RICHMOND, SEPT. 20 -- Virginia officials pledged the profits today from the Dulles Toll Road toward construction and operation of a rail line linking Metro and Dulles International Airport, marking a major philosophical shift from the state's traditional emphasis on highways to solve traffic problems.
No detailed rail proposal has been developed, though state officials hope to present one for public comment by early 1991. Officials envision expanding express bus service and adding three new park-and-ride lots as an interim measure by the mid-1990s. The lots could be converted to rail stations as the line is built.
Today's unanimous vote by the Commonwealth Transportation Board does not guarantee that the 15-mile Tysons Corner-to-Dulles rail line will be built. Additional funds will be needed from local governments, and possibly from a special tax district in which owners of commercial land who stand to benefit agree to help finance the project.
The toll road surplus is now about $10 million a year and is expected to exceed $20 million a year within six years. The state action designates 15 percent of the profits for mass transit use immediately, with the percentage gradually rising to 85 percent as rail station sites are identified and an operator is chosen. Virginia officials plan to begin work on the transit system in July 1991.
Estimates of the cost of extending rail service to the airport have ranged from $200 million to $700 million. Meanwhile, a study suggested that an express bus system that would handle nearly as many riders could cost $72 million. Fairfax officials have been working on a bus system, but have not identified specific park-and-ride sites. The county plans a $36 million November bond referendum and may apply for a $36 million federal grant for bus and rail transit in the corridor.
"It's an extraordinarily good idea," said Fairfax County Board Chairman Audrey Moore of the decision to use the toll road surplus. She said the money could back loans that would get the project underway.
The Metropolitan Washington Airports Authority, which owns Dulles and National, has demanded mass transit money from the state in exchange for permitting the profit-making Toll Road Corp. of Virginia to extend the current toll road through Dulles property to Leesburg.
Linwood Holton, the authority's board chairman, noted that today's transportation board resolution is not a binding contract, but may be strong enough for the authority to allow the toll road extension to proceed if remaining technical issues are resolved with the Toll Road Corp.
The toll road extension has been strongly supported by Gov. L. Douglas Wilder and by State Transportation Secretary John G. Milliken, a former Arlington County Board member and Metro Board chairman. They also hope to make good on a pledge to the Smithsonian Institution that rail service would be provided to the planned Air & Space Museum annex at Dulles.
Early this year, Virginia officials said all profits from the current toll road would be needed for improvements to the highway and its interchanges for many years. But after he took office in March, Milliken signaled a new approach to confronting gridlock in what is expected to be one of the region's most heavily traveled transportation corridors.
Milliken said he believes that the trains can start rolling by the end of this decade.
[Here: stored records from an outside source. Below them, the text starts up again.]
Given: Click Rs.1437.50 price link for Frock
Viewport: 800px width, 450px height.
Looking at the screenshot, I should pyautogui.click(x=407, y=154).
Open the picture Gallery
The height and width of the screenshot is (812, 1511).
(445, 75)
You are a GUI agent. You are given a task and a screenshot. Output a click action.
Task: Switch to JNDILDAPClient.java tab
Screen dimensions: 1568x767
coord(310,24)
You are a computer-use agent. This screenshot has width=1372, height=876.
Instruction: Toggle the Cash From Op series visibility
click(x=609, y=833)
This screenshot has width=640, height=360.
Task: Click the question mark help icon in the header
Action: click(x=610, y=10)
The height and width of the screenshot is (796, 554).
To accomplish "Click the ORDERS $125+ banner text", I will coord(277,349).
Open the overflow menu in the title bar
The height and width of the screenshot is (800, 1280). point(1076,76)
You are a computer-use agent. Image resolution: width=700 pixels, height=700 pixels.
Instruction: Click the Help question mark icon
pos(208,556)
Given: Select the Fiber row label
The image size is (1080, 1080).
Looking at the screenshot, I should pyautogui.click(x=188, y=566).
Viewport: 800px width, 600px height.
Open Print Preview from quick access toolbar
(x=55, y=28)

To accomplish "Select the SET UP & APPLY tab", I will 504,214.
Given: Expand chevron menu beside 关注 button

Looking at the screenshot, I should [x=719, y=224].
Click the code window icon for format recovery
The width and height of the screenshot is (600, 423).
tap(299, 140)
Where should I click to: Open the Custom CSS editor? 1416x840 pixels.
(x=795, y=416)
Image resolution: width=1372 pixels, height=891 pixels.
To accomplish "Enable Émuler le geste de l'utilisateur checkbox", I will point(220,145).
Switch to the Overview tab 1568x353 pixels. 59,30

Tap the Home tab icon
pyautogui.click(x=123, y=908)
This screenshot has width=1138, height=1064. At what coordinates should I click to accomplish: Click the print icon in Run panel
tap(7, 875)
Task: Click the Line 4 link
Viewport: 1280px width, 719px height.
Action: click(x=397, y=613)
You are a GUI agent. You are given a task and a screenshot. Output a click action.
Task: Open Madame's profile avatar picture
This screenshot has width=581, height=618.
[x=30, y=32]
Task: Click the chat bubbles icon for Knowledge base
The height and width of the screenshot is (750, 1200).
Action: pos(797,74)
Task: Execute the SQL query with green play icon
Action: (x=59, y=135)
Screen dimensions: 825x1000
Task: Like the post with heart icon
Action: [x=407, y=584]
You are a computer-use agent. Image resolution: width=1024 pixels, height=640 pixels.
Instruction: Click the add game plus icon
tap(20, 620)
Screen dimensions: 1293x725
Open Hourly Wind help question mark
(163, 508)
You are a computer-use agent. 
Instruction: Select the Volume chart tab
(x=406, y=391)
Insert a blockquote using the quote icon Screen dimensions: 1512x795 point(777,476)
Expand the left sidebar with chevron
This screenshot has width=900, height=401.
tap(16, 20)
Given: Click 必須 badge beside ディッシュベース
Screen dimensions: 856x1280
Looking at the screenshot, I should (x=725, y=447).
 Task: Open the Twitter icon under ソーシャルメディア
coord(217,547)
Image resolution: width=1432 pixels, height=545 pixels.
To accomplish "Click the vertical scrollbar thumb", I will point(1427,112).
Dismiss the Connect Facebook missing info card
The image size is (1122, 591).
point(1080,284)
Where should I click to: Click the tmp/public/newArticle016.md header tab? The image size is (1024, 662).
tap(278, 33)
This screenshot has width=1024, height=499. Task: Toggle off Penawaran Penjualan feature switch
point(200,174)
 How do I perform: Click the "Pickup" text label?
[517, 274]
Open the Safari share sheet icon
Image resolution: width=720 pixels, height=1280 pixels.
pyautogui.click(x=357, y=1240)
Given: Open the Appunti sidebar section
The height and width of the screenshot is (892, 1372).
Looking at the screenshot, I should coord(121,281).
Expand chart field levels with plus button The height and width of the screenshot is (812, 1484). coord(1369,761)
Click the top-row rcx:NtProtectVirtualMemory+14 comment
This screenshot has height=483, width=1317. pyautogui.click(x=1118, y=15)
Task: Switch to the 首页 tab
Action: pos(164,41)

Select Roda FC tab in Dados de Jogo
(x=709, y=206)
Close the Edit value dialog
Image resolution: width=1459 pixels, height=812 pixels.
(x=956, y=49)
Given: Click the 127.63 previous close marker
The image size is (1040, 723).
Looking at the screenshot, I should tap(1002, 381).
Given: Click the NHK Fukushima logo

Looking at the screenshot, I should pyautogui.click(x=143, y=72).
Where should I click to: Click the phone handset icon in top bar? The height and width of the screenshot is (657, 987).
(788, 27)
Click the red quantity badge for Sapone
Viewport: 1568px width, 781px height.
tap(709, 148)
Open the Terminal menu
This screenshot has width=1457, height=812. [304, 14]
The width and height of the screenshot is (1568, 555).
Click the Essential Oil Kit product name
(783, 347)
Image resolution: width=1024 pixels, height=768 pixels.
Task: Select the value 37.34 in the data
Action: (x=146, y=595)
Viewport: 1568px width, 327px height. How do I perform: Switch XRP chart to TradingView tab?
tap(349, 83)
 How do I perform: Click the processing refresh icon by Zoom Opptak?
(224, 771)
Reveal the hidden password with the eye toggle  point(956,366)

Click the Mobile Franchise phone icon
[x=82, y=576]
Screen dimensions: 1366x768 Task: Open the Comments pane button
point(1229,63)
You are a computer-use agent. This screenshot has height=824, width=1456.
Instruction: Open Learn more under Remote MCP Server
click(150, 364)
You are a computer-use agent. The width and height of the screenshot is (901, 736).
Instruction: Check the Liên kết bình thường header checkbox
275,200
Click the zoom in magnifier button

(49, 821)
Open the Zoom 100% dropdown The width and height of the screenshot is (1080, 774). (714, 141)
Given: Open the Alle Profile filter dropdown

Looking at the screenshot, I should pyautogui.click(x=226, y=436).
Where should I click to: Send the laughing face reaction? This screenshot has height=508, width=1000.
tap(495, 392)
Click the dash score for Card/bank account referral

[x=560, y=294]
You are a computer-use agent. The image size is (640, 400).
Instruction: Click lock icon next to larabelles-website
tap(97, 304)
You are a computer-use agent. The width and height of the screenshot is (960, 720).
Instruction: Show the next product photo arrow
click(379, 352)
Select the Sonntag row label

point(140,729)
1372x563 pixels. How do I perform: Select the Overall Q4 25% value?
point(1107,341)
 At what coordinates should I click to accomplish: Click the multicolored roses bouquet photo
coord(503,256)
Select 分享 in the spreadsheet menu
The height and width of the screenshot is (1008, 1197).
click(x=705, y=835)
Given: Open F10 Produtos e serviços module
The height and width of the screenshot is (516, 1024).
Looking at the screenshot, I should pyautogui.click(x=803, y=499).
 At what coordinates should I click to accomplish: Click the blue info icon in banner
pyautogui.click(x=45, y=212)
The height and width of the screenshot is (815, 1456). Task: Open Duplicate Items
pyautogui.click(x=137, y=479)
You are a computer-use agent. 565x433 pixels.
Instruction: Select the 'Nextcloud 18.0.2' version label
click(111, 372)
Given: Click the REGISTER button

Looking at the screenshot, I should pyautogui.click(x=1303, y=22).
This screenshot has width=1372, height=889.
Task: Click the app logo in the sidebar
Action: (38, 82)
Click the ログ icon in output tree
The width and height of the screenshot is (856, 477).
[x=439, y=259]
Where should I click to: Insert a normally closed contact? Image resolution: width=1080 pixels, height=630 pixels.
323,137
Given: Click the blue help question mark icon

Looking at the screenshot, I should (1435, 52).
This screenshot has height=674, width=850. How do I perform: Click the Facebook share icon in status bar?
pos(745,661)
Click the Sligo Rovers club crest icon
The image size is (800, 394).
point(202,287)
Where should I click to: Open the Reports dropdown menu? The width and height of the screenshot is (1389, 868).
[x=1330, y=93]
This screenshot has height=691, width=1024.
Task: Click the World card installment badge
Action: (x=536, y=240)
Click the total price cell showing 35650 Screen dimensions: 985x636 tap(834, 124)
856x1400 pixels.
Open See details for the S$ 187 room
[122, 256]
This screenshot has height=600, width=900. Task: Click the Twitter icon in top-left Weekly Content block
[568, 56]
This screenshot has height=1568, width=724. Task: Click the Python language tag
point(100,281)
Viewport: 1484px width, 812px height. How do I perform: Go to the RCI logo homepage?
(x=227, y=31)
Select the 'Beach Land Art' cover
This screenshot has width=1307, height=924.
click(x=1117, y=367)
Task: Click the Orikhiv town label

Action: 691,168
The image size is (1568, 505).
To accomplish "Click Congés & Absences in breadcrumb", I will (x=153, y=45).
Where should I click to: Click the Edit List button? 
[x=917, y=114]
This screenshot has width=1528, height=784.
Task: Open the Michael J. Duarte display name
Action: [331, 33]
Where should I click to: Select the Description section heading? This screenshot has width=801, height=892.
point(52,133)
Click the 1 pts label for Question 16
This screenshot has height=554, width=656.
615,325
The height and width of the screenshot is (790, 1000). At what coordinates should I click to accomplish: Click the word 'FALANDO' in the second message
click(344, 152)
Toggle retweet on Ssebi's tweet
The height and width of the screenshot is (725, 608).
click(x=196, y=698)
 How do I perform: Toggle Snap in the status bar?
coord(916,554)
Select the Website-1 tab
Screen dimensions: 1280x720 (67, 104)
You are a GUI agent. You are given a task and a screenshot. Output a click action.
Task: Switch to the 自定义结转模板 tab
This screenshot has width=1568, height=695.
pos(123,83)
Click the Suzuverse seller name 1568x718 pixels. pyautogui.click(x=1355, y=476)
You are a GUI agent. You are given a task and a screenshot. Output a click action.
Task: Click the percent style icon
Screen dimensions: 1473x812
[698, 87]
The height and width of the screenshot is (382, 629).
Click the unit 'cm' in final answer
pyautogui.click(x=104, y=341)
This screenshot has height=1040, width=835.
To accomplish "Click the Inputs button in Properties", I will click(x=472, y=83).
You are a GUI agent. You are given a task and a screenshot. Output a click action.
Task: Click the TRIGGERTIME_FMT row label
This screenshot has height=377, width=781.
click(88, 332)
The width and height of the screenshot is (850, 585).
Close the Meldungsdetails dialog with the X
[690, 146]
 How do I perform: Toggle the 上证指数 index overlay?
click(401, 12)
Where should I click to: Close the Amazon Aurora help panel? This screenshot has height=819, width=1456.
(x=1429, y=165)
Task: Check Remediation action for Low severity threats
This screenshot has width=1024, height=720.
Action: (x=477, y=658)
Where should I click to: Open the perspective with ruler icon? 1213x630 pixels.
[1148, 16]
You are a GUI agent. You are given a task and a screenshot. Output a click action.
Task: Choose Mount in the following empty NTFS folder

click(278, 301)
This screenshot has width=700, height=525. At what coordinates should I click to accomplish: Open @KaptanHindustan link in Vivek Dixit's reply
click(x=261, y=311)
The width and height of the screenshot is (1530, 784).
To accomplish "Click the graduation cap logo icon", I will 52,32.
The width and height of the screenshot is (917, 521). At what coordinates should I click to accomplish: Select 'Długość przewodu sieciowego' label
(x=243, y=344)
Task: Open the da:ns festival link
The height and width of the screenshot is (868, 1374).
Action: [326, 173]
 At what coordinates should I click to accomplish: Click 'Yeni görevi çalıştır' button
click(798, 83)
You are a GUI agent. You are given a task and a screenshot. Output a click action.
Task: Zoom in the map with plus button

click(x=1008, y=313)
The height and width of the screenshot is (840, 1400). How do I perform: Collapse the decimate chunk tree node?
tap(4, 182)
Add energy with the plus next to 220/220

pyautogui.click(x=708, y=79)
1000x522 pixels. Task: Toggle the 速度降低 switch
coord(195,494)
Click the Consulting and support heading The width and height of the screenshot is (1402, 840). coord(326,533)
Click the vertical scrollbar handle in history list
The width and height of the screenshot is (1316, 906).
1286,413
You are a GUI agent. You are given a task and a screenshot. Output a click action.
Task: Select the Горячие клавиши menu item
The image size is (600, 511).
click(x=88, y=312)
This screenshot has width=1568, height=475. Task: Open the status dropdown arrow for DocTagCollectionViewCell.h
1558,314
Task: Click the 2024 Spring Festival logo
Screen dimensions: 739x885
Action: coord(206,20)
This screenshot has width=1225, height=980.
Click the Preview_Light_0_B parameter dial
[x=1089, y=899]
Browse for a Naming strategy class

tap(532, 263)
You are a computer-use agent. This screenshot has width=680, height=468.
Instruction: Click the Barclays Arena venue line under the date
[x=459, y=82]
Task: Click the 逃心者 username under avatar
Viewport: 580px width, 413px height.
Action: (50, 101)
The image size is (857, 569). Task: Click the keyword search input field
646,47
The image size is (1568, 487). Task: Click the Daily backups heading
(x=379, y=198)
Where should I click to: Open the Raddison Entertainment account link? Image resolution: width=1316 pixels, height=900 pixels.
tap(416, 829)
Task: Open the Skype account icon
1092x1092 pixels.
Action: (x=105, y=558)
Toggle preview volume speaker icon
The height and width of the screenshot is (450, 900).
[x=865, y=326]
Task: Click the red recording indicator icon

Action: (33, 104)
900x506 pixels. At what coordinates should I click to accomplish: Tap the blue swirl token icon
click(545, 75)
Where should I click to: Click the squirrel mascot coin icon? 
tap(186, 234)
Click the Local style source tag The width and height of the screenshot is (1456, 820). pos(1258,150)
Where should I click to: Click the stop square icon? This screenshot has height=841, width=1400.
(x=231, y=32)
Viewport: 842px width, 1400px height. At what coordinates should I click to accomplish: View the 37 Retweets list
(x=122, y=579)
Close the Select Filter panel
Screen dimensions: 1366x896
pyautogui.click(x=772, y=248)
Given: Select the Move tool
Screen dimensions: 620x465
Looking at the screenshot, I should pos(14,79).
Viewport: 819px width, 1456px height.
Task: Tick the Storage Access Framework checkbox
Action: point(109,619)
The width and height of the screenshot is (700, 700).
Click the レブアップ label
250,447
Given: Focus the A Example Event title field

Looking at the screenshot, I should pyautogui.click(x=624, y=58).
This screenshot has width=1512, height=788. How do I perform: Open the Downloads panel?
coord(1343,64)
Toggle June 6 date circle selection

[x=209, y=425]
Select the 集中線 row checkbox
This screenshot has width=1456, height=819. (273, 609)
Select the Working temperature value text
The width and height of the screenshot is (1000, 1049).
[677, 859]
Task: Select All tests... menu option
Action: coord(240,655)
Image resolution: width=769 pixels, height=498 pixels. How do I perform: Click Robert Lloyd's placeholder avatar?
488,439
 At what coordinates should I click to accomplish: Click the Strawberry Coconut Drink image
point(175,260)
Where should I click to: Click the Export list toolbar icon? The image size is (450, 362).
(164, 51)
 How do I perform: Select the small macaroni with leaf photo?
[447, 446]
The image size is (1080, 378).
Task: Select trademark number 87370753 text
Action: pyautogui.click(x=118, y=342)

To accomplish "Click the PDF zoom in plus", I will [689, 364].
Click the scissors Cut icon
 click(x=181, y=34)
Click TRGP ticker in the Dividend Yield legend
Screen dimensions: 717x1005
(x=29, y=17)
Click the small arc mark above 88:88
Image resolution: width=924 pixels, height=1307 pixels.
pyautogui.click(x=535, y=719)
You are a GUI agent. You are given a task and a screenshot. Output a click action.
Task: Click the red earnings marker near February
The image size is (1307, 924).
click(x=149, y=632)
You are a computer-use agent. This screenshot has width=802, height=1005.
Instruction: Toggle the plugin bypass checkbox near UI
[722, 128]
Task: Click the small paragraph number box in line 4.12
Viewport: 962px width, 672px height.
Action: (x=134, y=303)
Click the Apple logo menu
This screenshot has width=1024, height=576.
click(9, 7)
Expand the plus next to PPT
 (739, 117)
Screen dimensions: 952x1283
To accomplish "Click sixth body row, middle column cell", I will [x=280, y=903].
For decades, Northern Virginia legislators battled for state government contributions to the Metro system, and finally won them. In recent years, many local officials have emphasized their belief that new highways alone cannot solve the region's traffic problems. Their focus has turned increasingly to car-pool lanes, bus service and new rail lines, such as the planned rail service that would link Fredericksburg and Manassas with the District.
State officials say it is not likely that the Dulles rail service would be run by Metro, but acknowledged that it would have to connect smoothly with the West Falls Church Metro station to be successful.
The median of the parallel Dulles Airport access and toll roads has been preserved for a rail line.
The plan is advancing at a time when many long-planned transportation projects are being delayed across the state.
The toll road surplus is not part of the state's general highway fund, is not subject to planned statewide spending cuts and by law can be used only in the Dulles corridor.
The current toll road is being widened from two lanes to three in each direction, with the shoulders to be available as fourth traffic lanes at rush hour.
Several interchanges are being improved, automated toll collection equipment is planned and rush-hour car-pool restrictions are scheduled to take effect next year.